Había una vez un joven llamado Alex. Alex se encontraba en medio de un hermoso y frondoso bosque. Frente a él yacía un gran árbol con hojas tan blancas como la nieve… bajo ese árbol había una mujer que le daba la espalda. La mujer usaba un vestido blanco; su cabellera rubia, casi rozando con el blanco, se mecía al compás del viento.

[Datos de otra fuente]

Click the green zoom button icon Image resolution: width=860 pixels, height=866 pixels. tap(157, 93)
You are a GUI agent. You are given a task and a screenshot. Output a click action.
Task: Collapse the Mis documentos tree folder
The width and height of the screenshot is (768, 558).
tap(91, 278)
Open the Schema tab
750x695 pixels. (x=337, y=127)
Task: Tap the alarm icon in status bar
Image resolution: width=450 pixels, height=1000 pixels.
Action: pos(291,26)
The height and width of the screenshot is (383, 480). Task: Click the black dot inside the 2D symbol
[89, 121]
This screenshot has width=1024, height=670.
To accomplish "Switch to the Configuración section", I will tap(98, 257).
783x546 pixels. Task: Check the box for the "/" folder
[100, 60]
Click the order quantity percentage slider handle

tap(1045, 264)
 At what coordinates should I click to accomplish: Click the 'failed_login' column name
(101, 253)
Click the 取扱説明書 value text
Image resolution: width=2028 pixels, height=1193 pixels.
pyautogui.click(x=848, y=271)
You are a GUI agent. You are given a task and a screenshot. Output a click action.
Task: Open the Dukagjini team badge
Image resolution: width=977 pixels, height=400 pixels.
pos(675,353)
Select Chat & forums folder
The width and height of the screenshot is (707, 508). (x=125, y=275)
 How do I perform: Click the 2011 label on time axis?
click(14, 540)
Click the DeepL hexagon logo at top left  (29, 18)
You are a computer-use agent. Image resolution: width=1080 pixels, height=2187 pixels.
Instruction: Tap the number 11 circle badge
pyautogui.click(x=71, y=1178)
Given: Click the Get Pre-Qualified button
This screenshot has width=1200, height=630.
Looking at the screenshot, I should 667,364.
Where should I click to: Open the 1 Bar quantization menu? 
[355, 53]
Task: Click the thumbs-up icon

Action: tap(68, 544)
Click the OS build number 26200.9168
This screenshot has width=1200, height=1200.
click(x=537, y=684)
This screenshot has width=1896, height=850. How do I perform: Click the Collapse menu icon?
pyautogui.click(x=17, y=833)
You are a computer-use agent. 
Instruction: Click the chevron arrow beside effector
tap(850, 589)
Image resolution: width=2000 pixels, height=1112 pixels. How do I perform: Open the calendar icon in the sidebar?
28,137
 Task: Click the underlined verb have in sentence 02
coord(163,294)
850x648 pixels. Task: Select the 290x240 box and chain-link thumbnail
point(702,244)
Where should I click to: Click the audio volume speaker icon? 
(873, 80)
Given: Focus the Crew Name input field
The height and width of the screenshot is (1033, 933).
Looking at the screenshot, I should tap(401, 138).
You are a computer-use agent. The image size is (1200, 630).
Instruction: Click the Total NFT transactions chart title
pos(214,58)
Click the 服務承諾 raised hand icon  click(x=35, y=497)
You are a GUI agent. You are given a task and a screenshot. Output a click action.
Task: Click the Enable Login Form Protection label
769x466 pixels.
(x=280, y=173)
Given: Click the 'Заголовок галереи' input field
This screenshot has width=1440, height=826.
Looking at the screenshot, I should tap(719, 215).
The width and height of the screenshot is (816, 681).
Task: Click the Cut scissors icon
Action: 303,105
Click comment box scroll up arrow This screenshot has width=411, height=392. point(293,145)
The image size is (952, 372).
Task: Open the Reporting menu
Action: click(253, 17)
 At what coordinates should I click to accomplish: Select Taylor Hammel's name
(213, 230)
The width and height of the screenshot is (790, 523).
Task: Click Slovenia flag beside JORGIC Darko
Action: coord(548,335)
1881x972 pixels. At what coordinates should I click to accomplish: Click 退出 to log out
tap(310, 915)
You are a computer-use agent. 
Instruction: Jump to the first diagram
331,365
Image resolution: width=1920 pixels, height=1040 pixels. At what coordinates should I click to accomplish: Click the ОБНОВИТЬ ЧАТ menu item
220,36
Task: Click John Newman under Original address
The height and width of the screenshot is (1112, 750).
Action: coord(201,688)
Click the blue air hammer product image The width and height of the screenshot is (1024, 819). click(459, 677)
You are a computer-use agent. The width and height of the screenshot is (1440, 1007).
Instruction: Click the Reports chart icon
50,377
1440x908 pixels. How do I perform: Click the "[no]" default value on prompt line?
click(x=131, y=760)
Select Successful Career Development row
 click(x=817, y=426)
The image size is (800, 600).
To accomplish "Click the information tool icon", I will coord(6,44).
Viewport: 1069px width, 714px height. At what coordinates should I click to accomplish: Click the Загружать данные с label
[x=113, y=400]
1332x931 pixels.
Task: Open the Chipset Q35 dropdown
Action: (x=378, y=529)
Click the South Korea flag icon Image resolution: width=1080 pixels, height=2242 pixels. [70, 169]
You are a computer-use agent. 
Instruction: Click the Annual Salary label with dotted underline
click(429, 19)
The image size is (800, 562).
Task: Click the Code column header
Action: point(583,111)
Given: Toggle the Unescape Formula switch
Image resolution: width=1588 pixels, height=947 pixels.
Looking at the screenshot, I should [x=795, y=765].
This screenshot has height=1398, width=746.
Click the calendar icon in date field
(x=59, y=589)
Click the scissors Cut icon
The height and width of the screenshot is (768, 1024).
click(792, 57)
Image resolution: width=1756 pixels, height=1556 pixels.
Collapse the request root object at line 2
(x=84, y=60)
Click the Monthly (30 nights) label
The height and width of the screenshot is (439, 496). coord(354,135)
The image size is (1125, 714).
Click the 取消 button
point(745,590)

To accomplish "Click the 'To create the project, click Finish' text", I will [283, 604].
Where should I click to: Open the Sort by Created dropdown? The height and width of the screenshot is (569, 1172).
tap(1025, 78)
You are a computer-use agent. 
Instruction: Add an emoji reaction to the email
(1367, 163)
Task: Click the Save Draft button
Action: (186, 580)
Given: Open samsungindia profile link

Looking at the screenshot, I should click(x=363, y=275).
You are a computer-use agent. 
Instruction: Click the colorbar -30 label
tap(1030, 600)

Alex se quedó pegado a su delgada figura.
Después de estar casi un minuto así, Alex decidió caminar para hablarle. Pero cuando vio que la muchacha se dio la media vuelta, este se detuvo en seco.
La mujer usaba una máscara blanca de porcelana que ni siquiera se le podía ver los ojos.
—Hola, Alex —dijo la joven con una voz suave.
—Hola. ¿Dónde estamos?
—Estás en mi hogar. Y el motivo por el cual te traje, es para decirte que desde antes de que creara el universo, tú ya estabas destinado a ser mi amado.
Alex guardó silencio por unos segundos.
—Esto debe ser una broma. Ni siquiera te conozco.
—Cuando nos veamos en persona, te darás cuenta de que lo que digo es cierto. Nos vemos pronto, amado mío.